Saved entries:
--

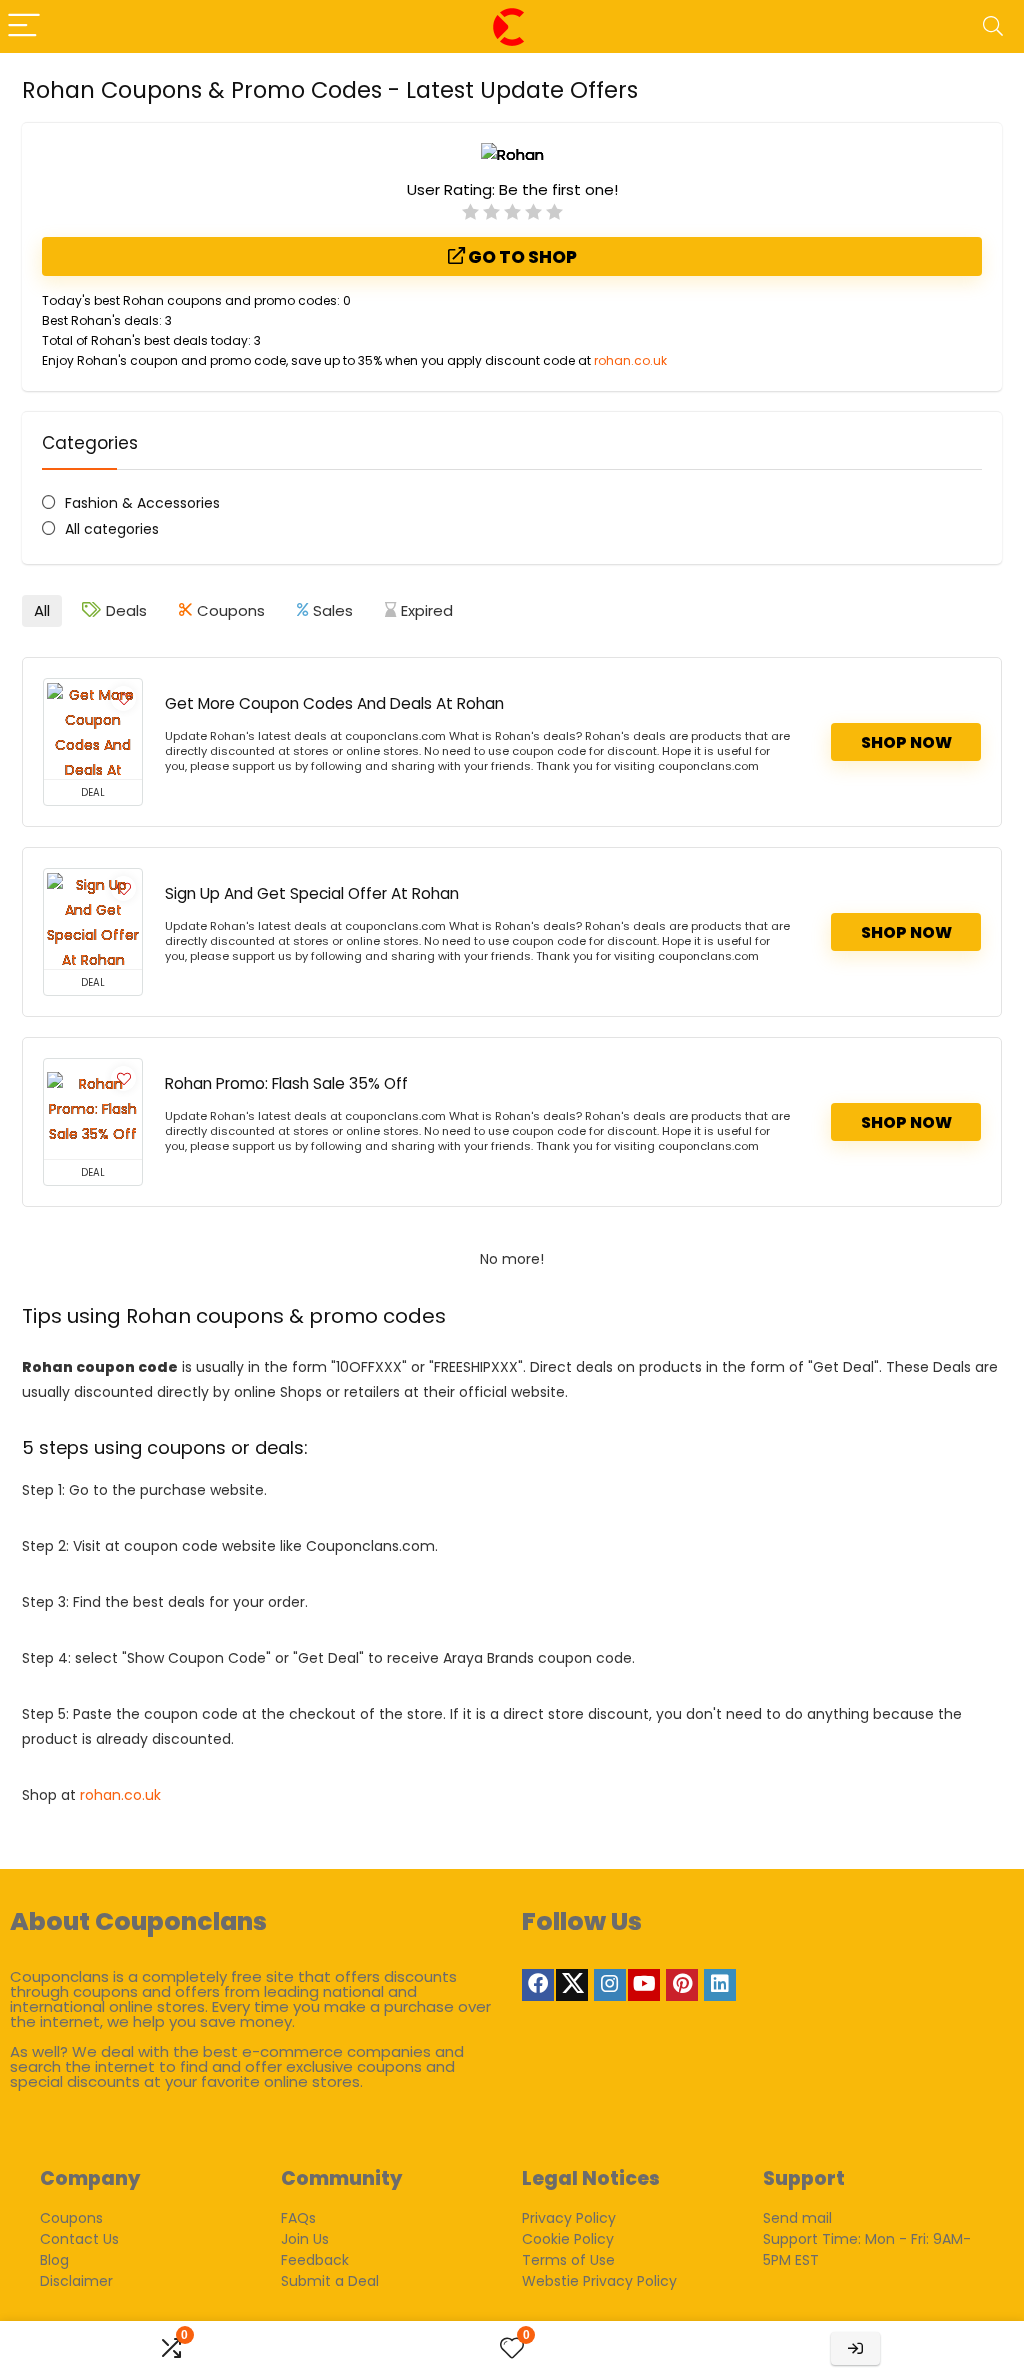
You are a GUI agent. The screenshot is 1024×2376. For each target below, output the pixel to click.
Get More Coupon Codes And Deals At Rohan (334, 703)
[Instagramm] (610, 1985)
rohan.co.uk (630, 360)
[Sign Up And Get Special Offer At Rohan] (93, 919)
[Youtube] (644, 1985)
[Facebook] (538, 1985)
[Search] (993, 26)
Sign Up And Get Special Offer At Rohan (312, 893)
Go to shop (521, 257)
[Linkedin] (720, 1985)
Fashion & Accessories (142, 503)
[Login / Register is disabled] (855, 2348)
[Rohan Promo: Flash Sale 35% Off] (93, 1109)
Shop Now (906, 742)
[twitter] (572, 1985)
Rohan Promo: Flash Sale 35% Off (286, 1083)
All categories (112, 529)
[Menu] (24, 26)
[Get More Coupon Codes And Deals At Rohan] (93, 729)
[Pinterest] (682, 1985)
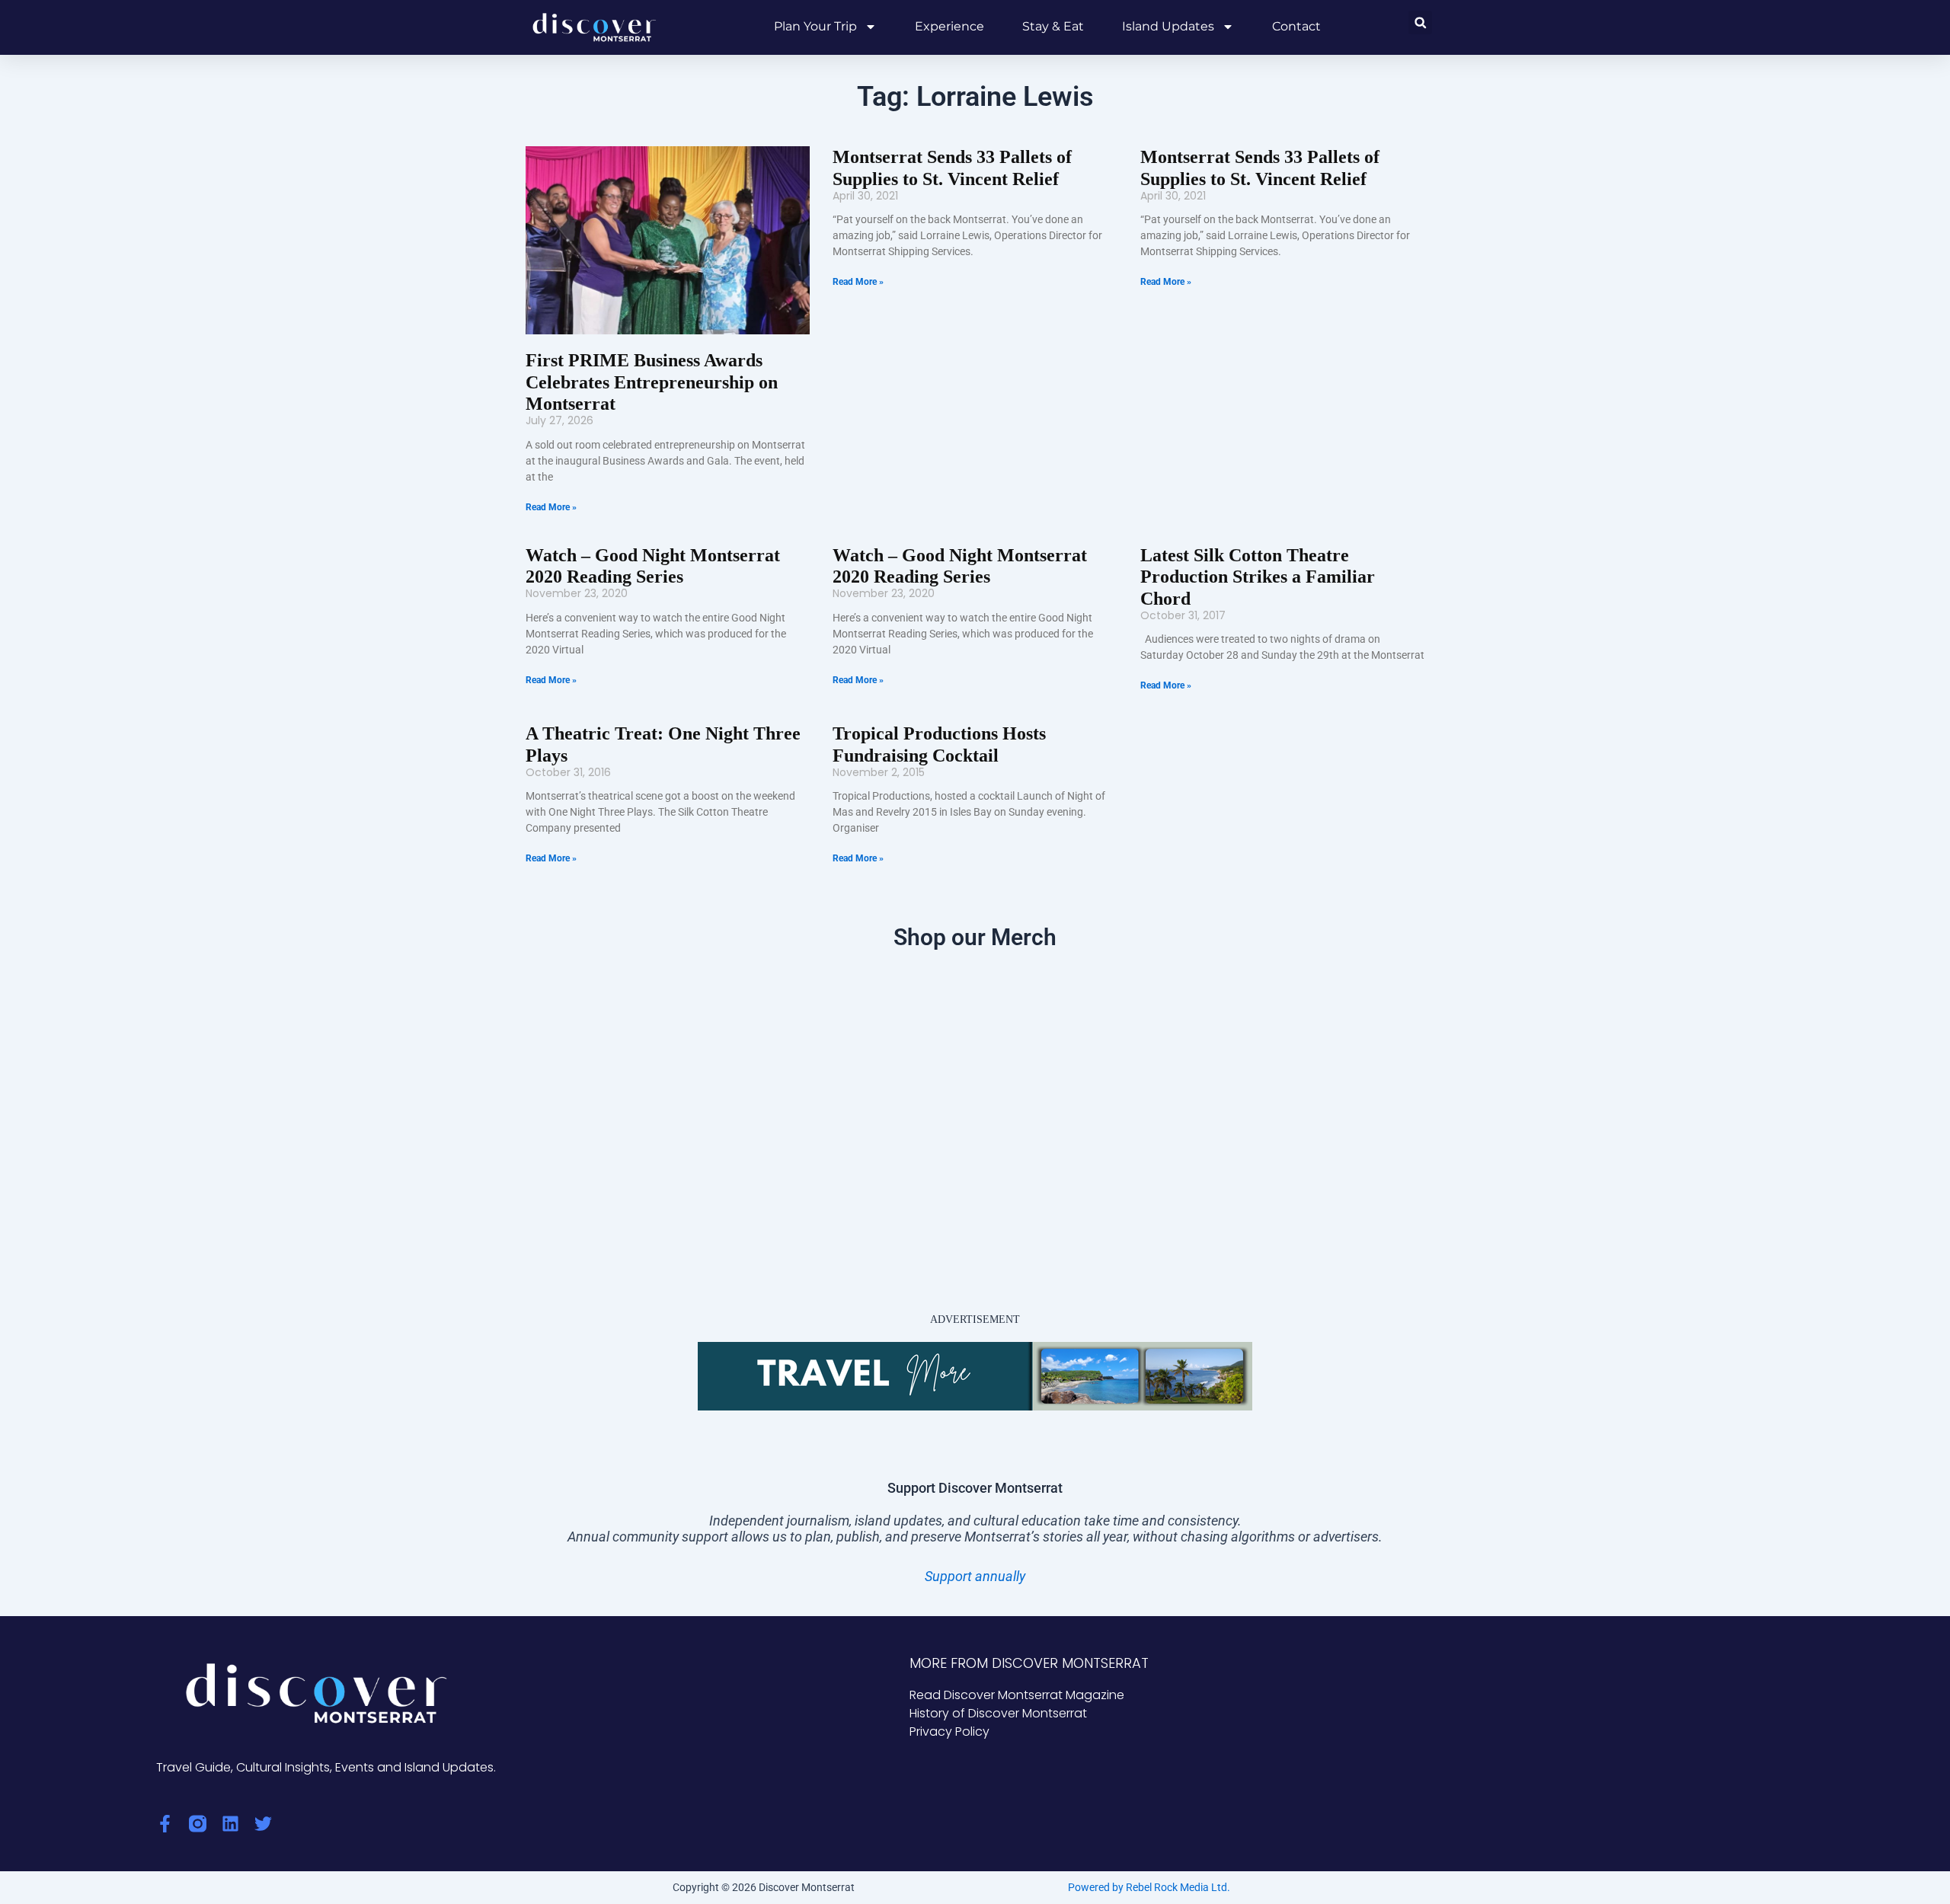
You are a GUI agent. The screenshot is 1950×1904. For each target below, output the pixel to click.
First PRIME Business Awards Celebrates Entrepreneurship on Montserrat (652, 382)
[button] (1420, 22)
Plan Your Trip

--

> **WHAT YOU HAVE TO DO**
The response must hold only the lines above from the line with "[Youtube] (644, 1985)" through the line with "[twitter] (572, 1985)", each copied exactly, both ends kept.

> **EXPECTED ANSWER**
[Youtube] (644, 1985)
[Facebook] (538, 1985)
[Search] (993, 26)
Sign Up And Get Special Offer At Rohan (312, 893)
Go to shop (521, 257)
[Linkedin] (720, 1985)
Fashion & Accessories (142, 503)
[Login / Register is disabled] (855, 2348)
[Rohan Promo: Flash Sale 35% Off] (93, 1109)
Shop Now (906, 742)
[twitter] (572, 1985)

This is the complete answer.